** Exercise instructions **
Transcribe the data exactly.

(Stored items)
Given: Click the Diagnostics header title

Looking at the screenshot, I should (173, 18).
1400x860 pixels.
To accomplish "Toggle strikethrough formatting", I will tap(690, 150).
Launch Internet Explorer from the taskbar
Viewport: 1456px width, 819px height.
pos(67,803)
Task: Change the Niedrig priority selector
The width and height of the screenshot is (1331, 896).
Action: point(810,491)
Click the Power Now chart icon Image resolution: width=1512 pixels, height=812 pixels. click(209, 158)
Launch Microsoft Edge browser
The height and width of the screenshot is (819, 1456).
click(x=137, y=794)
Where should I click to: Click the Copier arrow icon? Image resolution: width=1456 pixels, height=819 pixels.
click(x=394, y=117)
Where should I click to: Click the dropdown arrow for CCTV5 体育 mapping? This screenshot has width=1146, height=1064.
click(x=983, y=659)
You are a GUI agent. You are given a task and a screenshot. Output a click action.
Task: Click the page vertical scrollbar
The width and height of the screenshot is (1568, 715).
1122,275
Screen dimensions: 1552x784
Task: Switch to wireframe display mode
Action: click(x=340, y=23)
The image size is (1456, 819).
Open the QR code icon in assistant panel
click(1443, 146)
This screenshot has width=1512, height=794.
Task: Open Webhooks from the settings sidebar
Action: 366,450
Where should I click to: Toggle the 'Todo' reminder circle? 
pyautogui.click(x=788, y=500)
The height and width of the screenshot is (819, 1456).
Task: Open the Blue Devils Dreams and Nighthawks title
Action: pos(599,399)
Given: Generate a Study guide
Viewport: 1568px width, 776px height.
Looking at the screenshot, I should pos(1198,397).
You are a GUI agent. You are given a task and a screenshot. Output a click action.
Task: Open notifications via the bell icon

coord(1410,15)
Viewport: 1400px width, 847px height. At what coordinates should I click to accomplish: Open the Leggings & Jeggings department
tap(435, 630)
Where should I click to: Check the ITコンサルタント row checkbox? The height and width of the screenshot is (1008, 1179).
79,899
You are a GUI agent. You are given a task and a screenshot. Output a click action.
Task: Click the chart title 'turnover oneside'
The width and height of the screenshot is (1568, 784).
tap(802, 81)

** Result of this task **
Given: Click the Diagnostics header title

Looking at the screenshot, I should (173, 18).
1400x860 pixels.
To accomplish "Toggle strikethrough formatting", I will tap(690, 150).
Launch Internet Explorer from the taskbar
Viewport: 1456px width, 819px height.
pos(67,803)
Task: Change the Niedrig priority selector
The width and height of the screenshot is (1331, 896).
Action: point(810,491)
Click the Power Now chart icon Image resolution: width=1512 pixels, height=812 pixels. click(209, 158)
Launch Microsoft Edge browser
The height and width of the screenshot is (819, 1456).
click(x=137, y=794)
Where should I click to: Click the Copier arrow icon? Image resolution: width=1456 pixels, height=819 pixels.
click(x=394, y=117)
Where should I click to: Click the dropdown arrow for CCTV5 体育 mapping? This screenshot has width=1146, height=1064.
click(x=983, y=659)
You are a GUI agent. You are given a task and a screenshot. Output a click action.
Task: Click the page vertical scrollbar
The width and height of the screenshot is (1568, 715).
1122,275
Screen dimensions: 1552x784
Task: Switch to wireframe display mode
Action: click(x=340, y=23)
The image size is (1456, 819).
Open the QR code icon in assistant panel
click(1443, 146)
This screenshot has width=1512, height=794.
Task: Open Webhooks from the settings sidebar
Action: 366,450
Where should I click to: Toggle the 'Todo' reminder circle? 
pyautogui.click(x=788, y=500)
The height and width of the screenshot is (819, 1456).
Task: Open the Blue Devils Dreams and Nighthawks title
Action: pos(599,399)
Given: Generate a Study guide
Viewport: 1568px width, 776px height.
Looking at the screenshot, I should pos(1198,397).
You are a GUI agent. You are given a task and a screenshot. Output a click action.
Task: Open notifications via the bell icon

coord(1410,15)
Viewport: 1400px width, 847px height. At what coordinates should I click to accomplish: Open the Leggings & Jeggings department
tap(435, 630)
Where should I click to: Check the ITコンサルタント row checkbox? The height and width of the screenshot is (1008, 1179).
79,899
You are a GUI agent. You are given a task and a screenshot. Output a click action.
Task: Click the chart title 'turnover oneside'
The width and height of the screenshot is (1568, 784).
tap(802, 81)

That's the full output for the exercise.